Bali dan Makassar disiapkan sebagai titik pengambilan obat untuk mempercepat respons kesehatan setelah gempa di Nusa Tenggara Timur. Dengan jalur yang lebih dekat, pasokan tidak harus selalu menunggu dikirim dari Jakarta.
Menteri Kesehatan Budi Gunadi Sadikin menyatakan ketersediaan obat bagi warga terdampak masih cukup dan aman. Sebagian kebutuhan logistik juga telah dikirim pada malam sebelumnya.
Penggunaan persediaan dari wilayah terdekat menjadi pilihan dalam penanganan darurat. Langkah itu diarahkan untuk mempercepat obat tiba di daerah yang membutuhkan bantuan.
Distribusi dipersingkat untuk respons darurat
Budi menyebut pengambilan obat dari Bali atau Makassar dapat memangkas jalur pengiriman menuju NTT. Kedua wilayah tersebut disebut sebagai alternatif selain pasokan dari Jakarta.
“Dan ambil (obat)-nya kan nggak usah dari Jakarta. Bisa dari Bali atau Makassar,” kata Budi. Ia menyampaikan skema tersebut dalam konteks pemenuhan kebutuhan kesehatan setelah gempa.
Kecepatan distribusi menjadi bagian penting ketika warga terdampak membutuhkan layanan dan obat. Persediaan dari titik yang lebih dekat dapat digunakan untuk mendukung penyaluran dalam masa tanggap darurat.
Kementerian Kesehatan telah mengetahui kebutuhan obat yang diperlukan bagi penanganan warga terdampak. Karena itu, pengiriman dilakukan berdasarkan jenis kebutuhan yang telah diidentifikasi.
Menurut health.detik.com, sebagian persediaan telah dibawa pada malam sebelumnya. Pengiriman berikutnya juga disebut dapat dilakukan pada malam hari.
“Sudah dibawa tadi malam sebagian. Kita tahu kebutuhannya apa saja, sehingga bisa dikirim malam ini juga,” ujar Budi saat ditemui di Car Free Day, Jakarta Selatan, Minggu (16/08/2026). Keterangan itu menunjukkan persiapan pengiriman dilakukan setelah kebutuhan obat dipetakan.
Risiko bagi petugas setempat diperhitungkan
Respons kesehatan tidak hanya bergantung pada ketersediaan obat. Kesiapan tenaga medis juga diperhatikan karena petugas kesehatan di Provinsi NTT dapat ikut terkena dampak bencana.

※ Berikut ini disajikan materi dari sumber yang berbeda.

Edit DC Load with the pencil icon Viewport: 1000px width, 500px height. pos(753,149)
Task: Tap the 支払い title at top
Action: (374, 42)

Jumlah tenaga kesehatan yang terdaftar dinilai cukup untuk mendukung penanganan. Namun, kebutuhan bantuan dari luar wilayah tetap dipertimbangkan untuk menjaga kemampuan layanan di daerah terdampak.
“Tenaga kesehatan yang ada terdaftar cukup, cuma kita takutnya ada juga tenaga kesehatan di provinsi NTT, kan yang terkena dampak,” pungkas Budi. Pernyataan itu menjelaskan alasan penyiapan relawan bagi proses evakuasi.
Kementerian Kesehatan juga telah mengirim beberapa tim emergency medical team ke NTT. Pengiriman itu meliputi satu kompi dan satu regu.
Tim tersebut disiapkan untuk membantu kebutuhan penanganan dan evakuasi warga. Dukungan personel dari luar wilayah menjadi penting bila kapasitas petugas setempat terdampak gempa.
Obat dan personel disiapkan bersamaan
Kondisi stok obat yang masih aman memberi ruang bagi pemerintah untuk mengatur pengiriman lanjutan secara bertahap. Pilihan rute dari Bali dan Makassar mendukung kebutuhan logistik kesehatan yang harus disalurkan cepat.
Penambahan tim medis melengkapi upaya menjaga layanan bagi warga dalam situasi gempa NTT. Ketersediaan pasokan dan tenaga pendukung akan menjadi bagian dari respons kesehatan di wilayah terdampak.